San Antonio y Minnesota se vuelven a ver las caras el viernes en el Juego 6 de su serie de segunda ronda de la Conferencia Oeste, con el duelo programado para las 9:30 p.m. ET en el Target Center de Minneapolis y transmitido por Prime Video. Los Spurs llegan con la ventaja después de arrollar 126-97 en el Juego 5 el martes.
Ese triunfo cambió el pulso de la serie. San Antonio cubrió como favorito por 10.5 puntos y el total de 217.5 se fue por encima, una combinación que encajó con una noche de ataque eficiente. Victor Wembanyama firmó 27 puntos y 17 rebotes, mientras Keldon Johnson aportó 21 puntos desde la banca al encestar 8 de 11 tiros. Anthony Edwards terminó con 20 puntos en 39 minutos, una producción muy por debajo de sus 32 puntos en el Juego 3 y 36 en el Juego 4. Julius Randle sumó 17 puntos y 10 rebotes, pero Minnesota apenas convirtió 9 de 33 intentos de tres, para un 27%.
El contexto favorece a un juego distinto en Minneapolis. Minnesota ha anotado al menos 108 puntos en cada uno de sus cinco partidos en casa en estos playoffs, y también superó los 108 en cada presentación local de esta serie, mientras que en sus tres partidos como visitante se quedó por debajo de 105. El equipo, además, tiene marca de 3-1 tanto de manera directa como contra la línea después de derrotas en la postemporada. San Antonio, por su parte, ha anotado al menos 115 puntos en tres de sus últimos cuatro juegos y va 3-1 sobre el total fuera de casa en estos playoffs.
Ahí está la fricción que define el Juego 6. La serie ha sido ofensiva —el Over ha salido en cuatro partidos seguidos—, pero la cancha ha partido el rendimiento de Minnesota en dos versiones muy distintas. En casa, el equipo ha sostenido el ritmo; fuera de ella, no ha encontrado la misma fluidez. San Antonio llega con una ventaja construida a partir de la respuesta de Wembanyama después de su expulsión en el Juego 4 por una falta flagrante, y con un banquillo que el martes dio más de lo esperado.
Los números de la temporada regular ayudan a explicar por qué el margen puede cambiar rápido.

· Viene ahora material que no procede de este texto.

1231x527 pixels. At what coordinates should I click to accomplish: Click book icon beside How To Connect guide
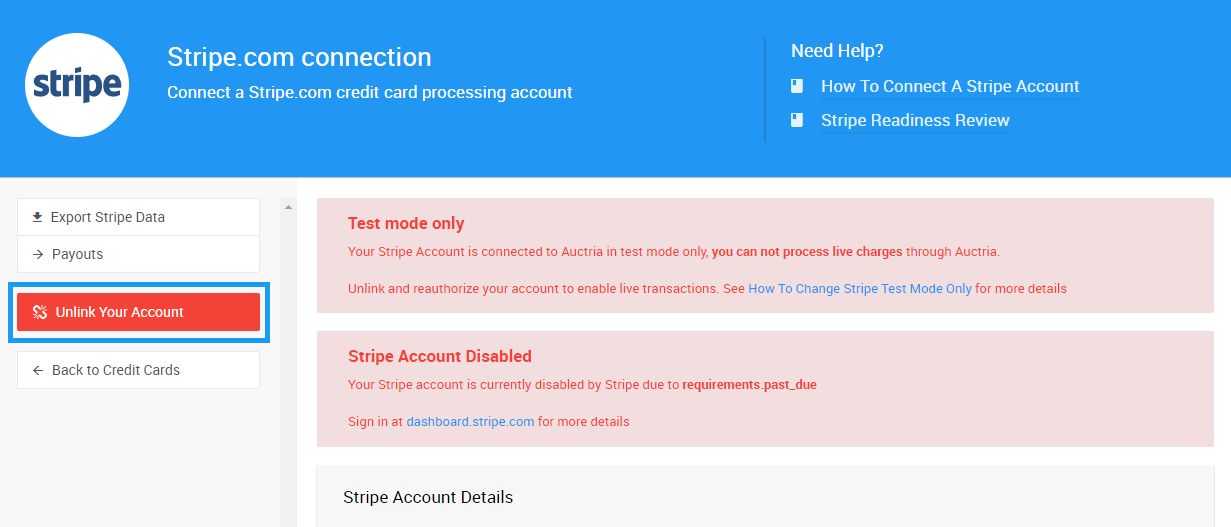pyautogui.click(x=797, y=86)
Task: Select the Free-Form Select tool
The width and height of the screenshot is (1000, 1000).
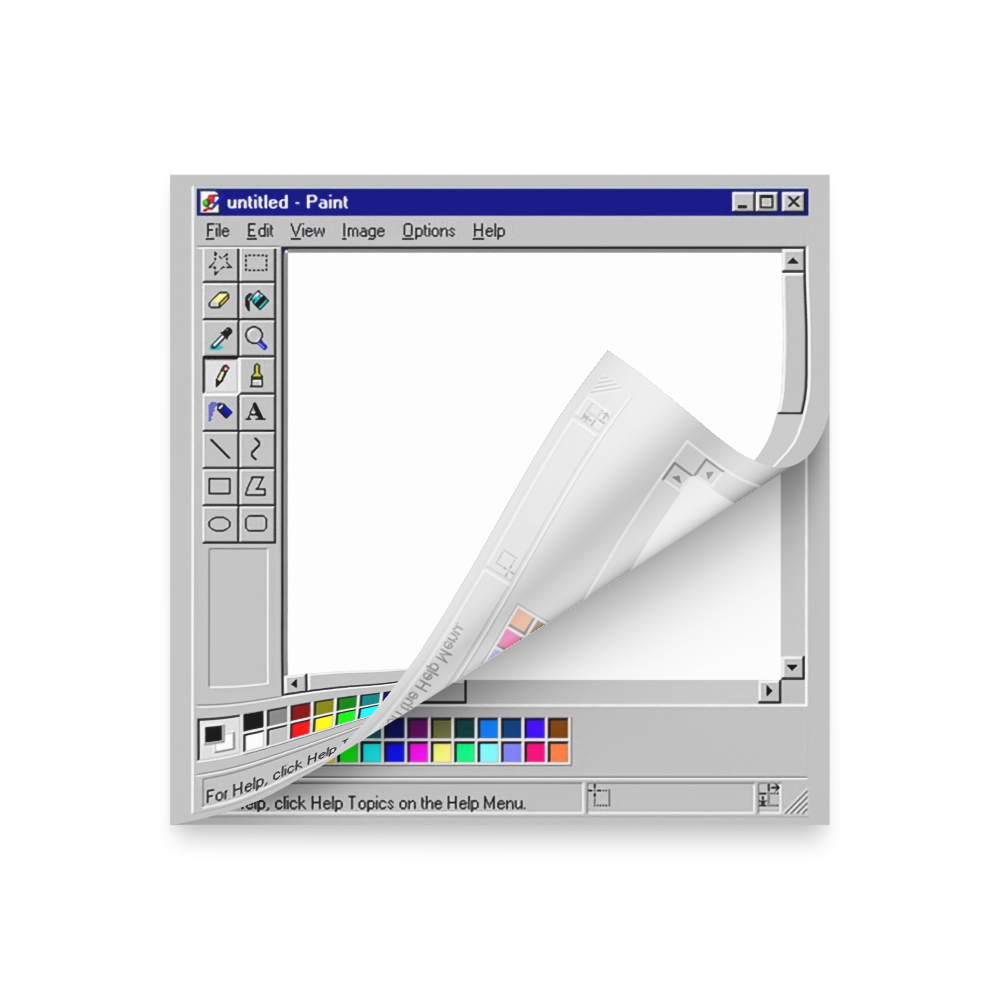Action: coord(220,264)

Los Spurs cerraron con el tercer mejor promedio anotador de la liga, 119.8 puntos por partido, y los Timberwolves con el séptimo, 118.0. Pero en esta serie ya se ha visto que el lugar y el ritmo importan casi tanto como el talento. Si Minnesota sostiene su producción en Target Center, el Juego 6 puede alargarse. Si no, San Antonio tendrá una primera oportunidad muy real de inclinar la serie de forma definitiva.